Bupati Dadang Supriatna yang akrab disapa Kang DS ini menyatakan, di era sekarang ini, Tim Penggerak PKK dan Posyandu memiliki peran strategis yang tidak bisa dipandang sebelah mata. maka, 

Dalam pelantikan Ketua PKK dan Posyandu tingkat Kecamatan dan Kelurahan ini, Kang DS memberikan arahan agar PKK dan Posyandu fokus pada penanganan stunting dan gizi anak. Sebab menurutnya kondisi stunting masih menjadi perhatian nasional, termasuk di Kabupaten Bandung. 

"Saya minta agar TP PKK dan Posyandu di semua tingkatan dapat bersinergi dengan puskesmas, kader kesehatan, serta pemerintah daerah dalam intervensi pencegahan dan penanganan stunting, termasuk melalui 1000 Hari Pertama Kehidupan (HPK)," kata Kang DS.

Arahan kedua, PKK juga harus bergerak dalam rangka pemberdayaan ekonomi keluarga melalui Usaha Peningkatan Pendapatan Keluarga (UP2K).
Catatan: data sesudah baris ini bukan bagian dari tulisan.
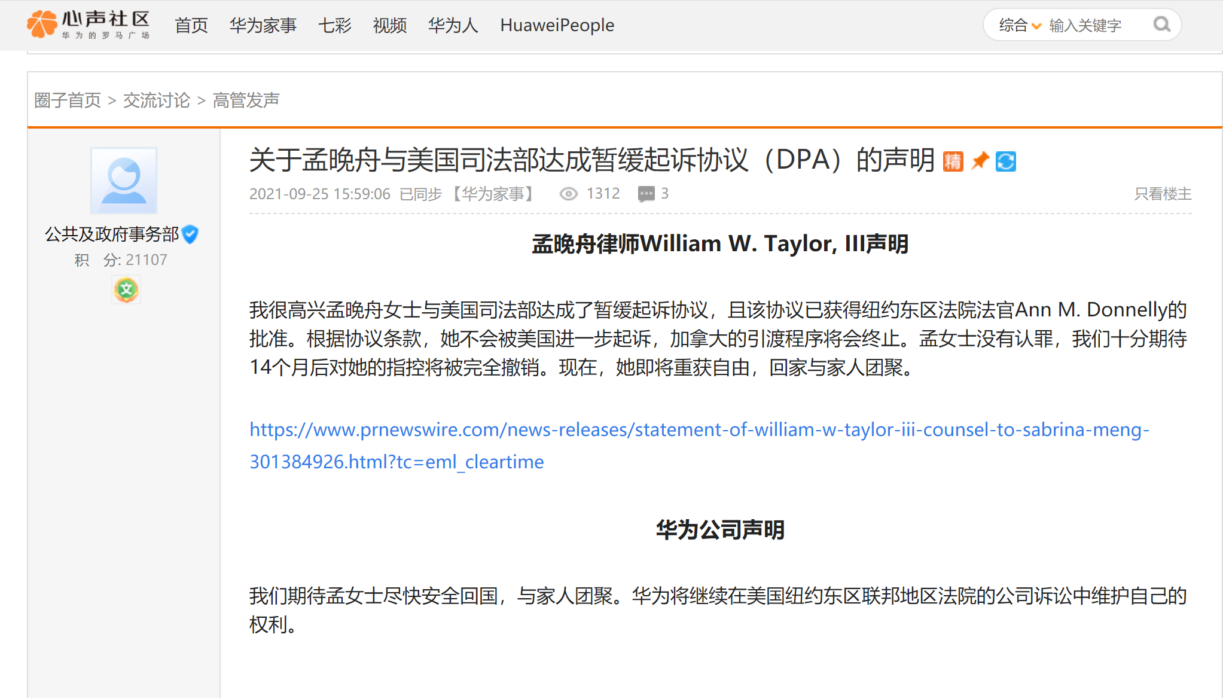Image resolution: width=1223 pixels, height=698 pixels.
Task: Click the poster's avatar thumbnail
Action: click(x=124, y=181)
"Saya juga mendorong TP PKK Kecamatan dan Kelurahan untuk lebih aktif mengembangkan UP2K. Manfaatkan potensi lokal, dorong wirausaha perempuan, dan dukung pemasaran produk melalui media digital serta Bazar UMKM yang diselenggarakan pemerintah daerah," pesan Bupati Kang DS.

Ketiga, ia juga berpesan terkait penguatan ketahanan keluarga dan pendidikan anak. Sebab menurutnya peran ibu dalam membentuk karakter anak sangatlah vital.